*EXERCISE*. Starting at the line below holding "Open the Data menu" and stopping at the line holding "Task: Open the three-dot menu for run #492", print every line exactly, both ends included, and leave the rest out.

Records excerpted from a collection

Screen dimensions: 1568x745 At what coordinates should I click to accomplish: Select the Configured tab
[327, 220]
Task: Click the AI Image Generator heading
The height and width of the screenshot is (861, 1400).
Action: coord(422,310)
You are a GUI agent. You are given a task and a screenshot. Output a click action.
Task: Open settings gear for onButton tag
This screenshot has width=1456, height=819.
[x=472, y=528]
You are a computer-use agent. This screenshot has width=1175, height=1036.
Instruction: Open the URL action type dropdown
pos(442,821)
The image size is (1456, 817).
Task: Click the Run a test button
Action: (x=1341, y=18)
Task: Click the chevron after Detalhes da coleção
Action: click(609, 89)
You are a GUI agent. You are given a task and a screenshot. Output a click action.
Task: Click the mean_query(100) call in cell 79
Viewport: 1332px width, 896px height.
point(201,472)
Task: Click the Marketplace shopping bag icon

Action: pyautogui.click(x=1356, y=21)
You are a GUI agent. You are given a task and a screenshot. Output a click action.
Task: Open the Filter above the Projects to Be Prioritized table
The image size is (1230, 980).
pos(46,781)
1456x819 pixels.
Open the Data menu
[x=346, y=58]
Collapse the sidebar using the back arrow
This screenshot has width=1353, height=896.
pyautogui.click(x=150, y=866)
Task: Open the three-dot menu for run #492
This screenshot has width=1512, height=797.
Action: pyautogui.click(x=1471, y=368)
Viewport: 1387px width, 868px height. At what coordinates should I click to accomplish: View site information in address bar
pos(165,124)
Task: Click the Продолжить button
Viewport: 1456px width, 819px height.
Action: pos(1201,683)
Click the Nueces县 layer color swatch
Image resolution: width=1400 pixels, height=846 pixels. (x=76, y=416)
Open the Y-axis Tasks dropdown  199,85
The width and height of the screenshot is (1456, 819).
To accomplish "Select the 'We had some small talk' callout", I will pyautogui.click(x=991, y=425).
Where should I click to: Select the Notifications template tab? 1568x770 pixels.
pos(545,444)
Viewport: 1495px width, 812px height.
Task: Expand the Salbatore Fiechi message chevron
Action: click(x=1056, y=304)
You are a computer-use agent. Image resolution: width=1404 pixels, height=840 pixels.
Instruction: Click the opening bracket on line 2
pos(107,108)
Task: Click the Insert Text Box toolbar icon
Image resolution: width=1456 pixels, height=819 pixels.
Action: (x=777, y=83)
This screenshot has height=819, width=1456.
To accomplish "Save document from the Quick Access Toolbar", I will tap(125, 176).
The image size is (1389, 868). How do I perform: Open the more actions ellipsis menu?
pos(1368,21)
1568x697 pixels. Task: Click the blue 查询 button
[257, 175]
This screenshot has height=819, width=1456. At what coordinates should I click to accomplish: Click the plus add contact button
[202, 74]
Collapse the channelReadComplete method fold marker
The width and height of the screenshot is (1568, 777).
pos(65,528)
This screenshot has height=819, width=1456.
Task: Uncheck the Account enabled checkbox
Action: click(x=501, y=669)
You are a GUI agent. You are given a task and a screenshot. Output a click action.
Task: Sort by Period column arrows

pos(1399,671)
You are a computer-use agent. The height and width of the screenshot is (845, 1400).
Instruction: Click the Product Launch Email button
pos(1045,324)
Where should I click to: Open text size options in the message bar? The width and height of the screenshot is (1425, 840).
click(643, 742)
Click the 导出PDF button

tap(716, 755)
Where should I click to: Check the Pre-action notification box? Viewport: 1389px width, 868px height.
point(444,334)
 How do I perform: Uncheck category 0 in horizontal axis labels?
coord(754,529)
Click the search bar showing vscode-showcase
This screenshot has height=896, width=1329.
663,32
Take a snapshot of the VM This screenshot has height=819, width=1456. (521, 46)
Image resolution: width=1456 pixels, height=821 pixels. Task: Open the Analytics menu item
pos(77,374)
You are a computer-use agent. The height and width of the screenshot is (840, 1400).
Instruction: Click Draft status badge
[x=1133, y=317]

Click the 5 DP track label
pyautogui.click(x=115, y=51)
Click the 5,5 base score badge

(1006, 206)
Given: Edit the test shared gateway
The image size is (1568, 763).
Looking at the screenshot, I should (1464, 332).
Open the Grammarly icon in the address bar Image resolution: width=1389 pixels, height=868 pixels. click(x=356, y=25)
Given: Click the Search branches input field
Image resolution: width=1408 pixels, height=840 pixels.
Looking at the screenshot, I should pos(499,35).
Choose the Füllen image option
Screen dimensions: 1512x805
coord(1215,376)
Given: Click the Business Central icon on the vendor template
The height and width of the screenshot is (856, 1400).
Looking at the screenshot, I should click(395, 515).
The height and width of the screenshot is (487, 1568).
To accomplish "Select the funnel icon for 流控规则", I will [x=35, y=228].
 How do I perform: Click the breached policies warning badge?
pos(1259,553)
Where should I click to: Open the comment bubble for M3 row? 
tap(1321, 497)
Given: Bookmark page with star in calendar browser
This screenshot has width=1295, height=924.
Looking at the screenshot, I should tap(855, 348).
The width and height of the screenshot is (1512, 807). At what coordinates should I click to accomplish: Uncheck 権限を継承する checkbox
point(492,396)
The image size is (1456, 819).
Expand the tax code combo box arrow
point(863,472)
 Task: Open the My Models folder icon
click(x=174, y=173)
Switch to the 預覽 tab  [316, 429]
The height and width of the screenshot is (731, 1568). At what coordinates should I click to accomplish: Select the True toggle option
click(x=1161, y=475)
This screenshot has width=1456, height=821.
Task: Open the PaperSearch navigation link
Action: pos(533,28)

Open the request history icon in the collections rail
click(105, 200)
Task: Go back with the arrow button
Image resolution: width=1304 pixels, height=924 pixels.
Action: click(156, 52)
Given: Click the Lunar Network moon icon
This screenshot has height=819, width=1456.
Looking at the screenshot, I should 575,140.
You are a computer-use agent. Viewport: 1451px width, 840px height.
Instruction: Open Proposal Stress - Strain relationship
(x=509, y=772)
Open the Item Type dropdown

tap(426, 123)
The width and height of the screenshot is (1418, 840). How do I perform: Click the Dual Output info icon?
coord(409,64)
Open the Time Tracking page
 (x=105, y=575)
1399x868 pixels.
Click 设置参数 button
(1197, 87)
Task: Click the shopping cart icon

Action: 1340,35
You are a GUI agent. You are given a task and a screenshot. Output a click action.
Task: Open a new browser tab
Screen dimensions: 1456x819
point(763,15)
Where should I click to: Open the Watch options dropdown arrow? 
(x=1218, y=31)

*TASK ANSWER*.
Open the Data menu
[x=346, y=58]
Collapse the sidebar using the back arrow
This screenshot has width=1353, height=896.
pyautogui.click(x=150, y=866)
Task: Open the three-dot menu for run #492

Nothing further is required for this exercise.